Deep learning approaches have demonstrated tremendous capabilities for a variety of prediction tasks based on Electronic Health Record data. However, the characteristics of EHR data in clinical settings are known to change continually, due to changes in diagnostic criteria, measurement devices, treatment protocols, or patient cohort attributes. These shifts in data distributions can lead to considerable degradation in the performance of deep learning models in deployment, fundamentally limiting reliability of model inferences and deterring adoption in clinical practice. Here, we introduce an integrated framework to continually monitor model performance and seamlessly update trained models when performance degradation is observed.
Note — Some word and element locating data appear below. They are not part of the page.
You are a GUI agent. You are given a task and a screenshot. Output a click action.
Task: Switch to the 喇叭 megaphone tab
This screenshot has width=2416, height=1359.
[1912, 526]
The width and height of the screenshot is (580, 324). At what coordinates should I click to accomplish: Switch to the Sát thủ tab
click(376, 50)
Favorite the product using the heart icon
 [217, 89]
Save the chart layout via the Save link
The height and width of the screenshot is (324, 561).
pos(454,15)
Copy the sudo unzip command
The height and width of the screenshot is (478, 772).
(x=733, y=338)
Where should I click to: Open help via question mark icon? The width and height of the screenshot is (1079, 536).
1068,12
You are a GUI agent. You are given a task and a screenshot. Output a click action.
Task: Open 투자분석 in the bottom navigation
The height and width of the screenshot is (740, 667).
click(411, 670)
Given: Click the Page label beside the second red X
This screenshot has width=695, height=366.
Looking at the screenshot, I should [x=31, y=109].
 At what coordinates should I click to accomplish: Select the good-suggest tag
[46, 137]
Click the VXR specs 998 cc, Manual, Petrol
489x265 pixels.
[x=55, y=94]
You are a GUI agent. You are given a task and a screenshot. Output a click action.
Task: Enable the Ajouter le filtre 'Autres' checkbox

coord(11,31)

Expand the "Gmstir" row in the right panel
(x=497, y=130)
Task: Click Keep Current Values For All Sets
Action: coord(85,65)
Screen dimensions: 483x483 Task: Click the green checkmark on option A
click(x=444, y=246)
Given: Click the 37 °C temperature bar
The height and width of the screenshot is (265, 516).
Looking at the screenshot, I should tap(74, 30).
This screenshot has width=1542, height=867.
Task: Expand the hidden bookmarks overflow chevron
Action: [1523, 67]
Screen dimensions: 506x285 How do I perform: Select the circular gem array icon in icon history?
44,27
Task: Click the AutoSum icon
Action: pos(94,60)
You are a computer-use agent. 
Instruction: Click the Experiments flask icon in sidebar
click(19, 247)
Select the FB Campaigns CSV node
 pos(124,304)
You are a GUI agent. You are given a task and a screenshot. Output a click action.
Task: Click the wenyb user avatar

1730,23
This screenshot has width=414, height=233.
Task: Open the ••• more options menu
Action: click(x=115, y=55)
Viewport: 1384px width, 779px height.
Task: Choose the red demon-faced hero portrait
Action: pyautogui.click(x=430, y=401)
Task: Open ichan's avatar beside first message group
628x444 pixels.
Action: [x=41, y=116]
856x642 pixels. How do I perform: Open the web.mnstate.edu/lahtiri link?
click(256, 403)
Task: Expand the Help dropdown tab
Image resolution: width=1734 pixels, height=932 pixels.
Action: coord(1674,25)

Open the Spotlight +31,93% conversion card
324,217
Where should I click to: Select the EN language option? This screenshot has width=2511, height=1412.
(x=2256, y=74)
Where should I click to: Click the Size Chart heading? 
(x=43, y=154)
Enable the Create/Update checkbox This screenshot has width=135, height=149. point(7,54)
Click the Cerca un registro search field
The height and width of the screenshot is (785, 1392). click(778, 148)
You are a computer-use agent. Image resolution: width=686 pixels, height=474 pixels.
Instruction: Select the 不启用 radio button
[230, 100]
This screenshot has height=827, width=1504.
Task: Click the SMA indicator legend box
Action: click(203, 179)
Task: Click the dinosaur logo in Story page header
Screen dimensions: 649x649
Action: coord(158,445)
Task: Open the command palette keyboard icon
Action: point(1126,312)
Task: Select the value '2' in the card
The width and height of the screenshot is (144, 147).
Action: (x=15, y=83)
First, we leveraged statistical process control tools to design a module for regular monitoring performance of deep learning-based prediction models, in relation to observed ground truth. We implemented a dashboard to visualize model performance as new data streamed in. Second, to address any significant or consistent performance drops observed, we developed a Bayesian continual learning algorithm that can adapt its neural representations to data distribution changes. Specifically, we used a Bayesian Long Short-Term Memory model (BLSTM) backbone and developed an efficient means to continually update model representations via a combination of architectural pruning, regularization and replay strategies while avoiding catastrophic forgetting. Finally, we integrated the performance monitoring and continual learning capability to demonstrate our framework. We focused on a HbA1c prediction use case, based on EHR data from the Singapore Diabetes Registry (2013-19, 22 sites).
In test scenarios with substantial drops in HbA1c prediction performance across time (2013-18), the continually adapted model showed R2 improvements of ~4% over the original model trained on data from prior time periods. Moreover, on a prospective 2019 test set, the continual learning model enabled R2 improvements of ~8% over the original model trained on 2013-18 data. Our integrated performance monitoring and continual learning framework efficiently and seamlessly addresses performance drops due to drifts in data distribution. As such, it could improve reliability of predictive models deployed in real-world decision support tasks.